There is no single replacement for coverage, just a patchwork of workarounds that live alongside the marketplace. Prescription discount tools like GoodRx can lower medication costs. Mecklenburg County Public Health maintains a directory of free and low-cost clinics. For people who need periodic care, organizations like Remote Area Medical operate volunteer-driven pop-up clinics that provide free medical, dental and vision services.
Some of these resources are designed as safety net care, others are discount programs, and others operate through alternative payment structures. Direct Primary Care is where I landed.
Direct Primary Care, or DPC, is a membership-based model where patients pay a flat monthly fee directly to a primary care provider instead of billing insurance for each visit. In exchange, practices limit the number of patients they see and offer longer appointments, same or next day scheduling, and direct communication with the doctor. The membership covers preventive care, chronic disease management, and acute visits for common issues. Labs are offered at discounted cash prices, with no copays or surprise bills.
What ultimately made this model workable for me was how closely it aligned with the care I actually use.
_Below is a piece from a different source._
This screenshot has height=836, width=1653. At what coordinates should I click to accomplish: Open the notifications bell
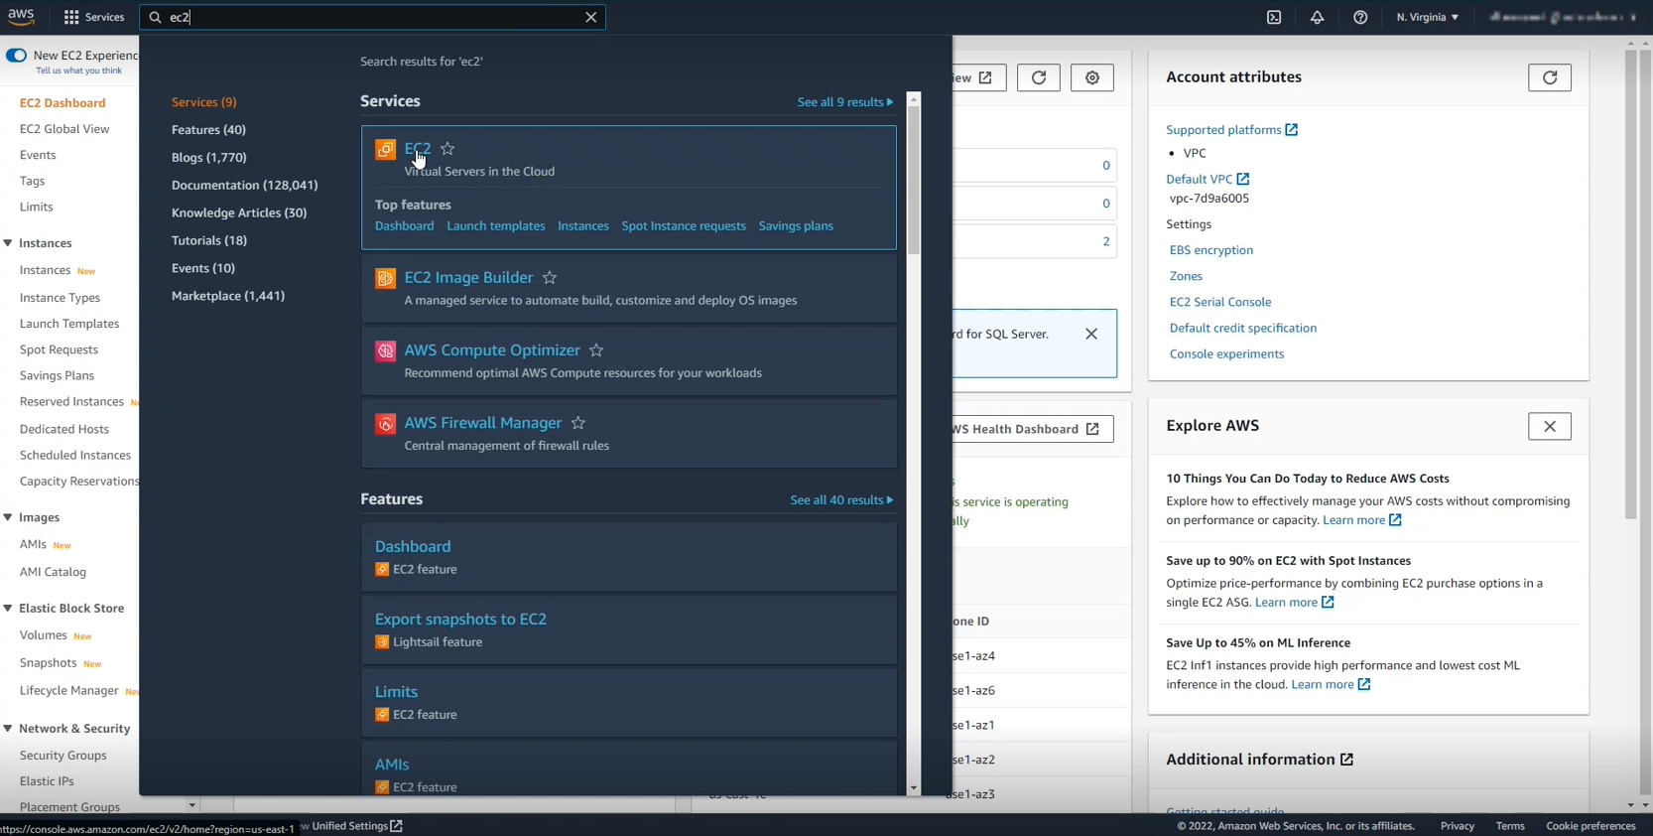coord(1317,17)
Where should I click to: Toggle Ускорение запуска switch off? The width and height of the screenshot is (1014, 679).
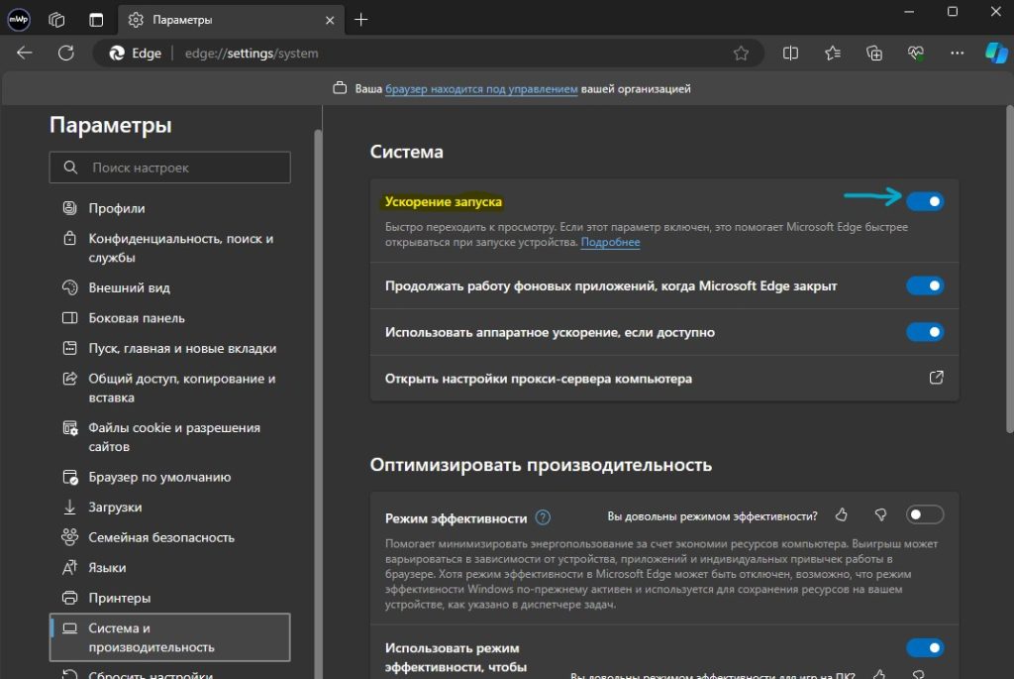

Most of my healthcare needs fall under primary care: routine visits, managing ongoing conditions, addressing issues before they escalate, and having a doctor who knows my history.
This is not for everyone. Direct Primary Care is not insurance, and it does not replace coverage for emergencies, hospitalizations, advanced imaging or most specialty care. It is also not accessible to everyone, and it does not solve the broader failures of the U.S. healthcare system. I did not choose Direct Primary Care because it is a perfect solution, but because, after being priced out of the marketplace, it was the most realistic way for me to maintain consistent, relationship-based care.
Cost and access are not the only considerations. How care is delivered, and whether it feels safe to seek it, matters too. When I spoke with my new Direct Primary Care provider for the first time, she immediately made me feel at ease. The questions she asked reflected an awareness of gender identity and sexual orientation that was thoughtful and affirming without being performative. I didn’t have to explain myself, correct assumptions or brace for discomfort. We’ll see how it goes, but for LGBTQ+ people, even that initial interaction is meaningful.
There is no right answer. Losing insurance now often means having to make decisions quickly, with incomplete information, and without any guarantee that the next option will actually work for them. Direct Primary Care is one way I’m navigating that uncertainty for now. Others will make different choices.
What feels unsustainable is how much of this depends on individual effort rather than a system designed to support people when they need care. As a member of the LGBTQ+ community, access to healthcare has never been just about cost. It has always included questions of safety, trust, and whether I will be understood without having to explain myself. Those considerations do not sit apart from affordability. They are part of what makes the system harder to navigate and part of what people are being asked to manage on their own.
For now, I have a doctor and a plan, but I am still waiting for a system that values my health more than its own bottom line.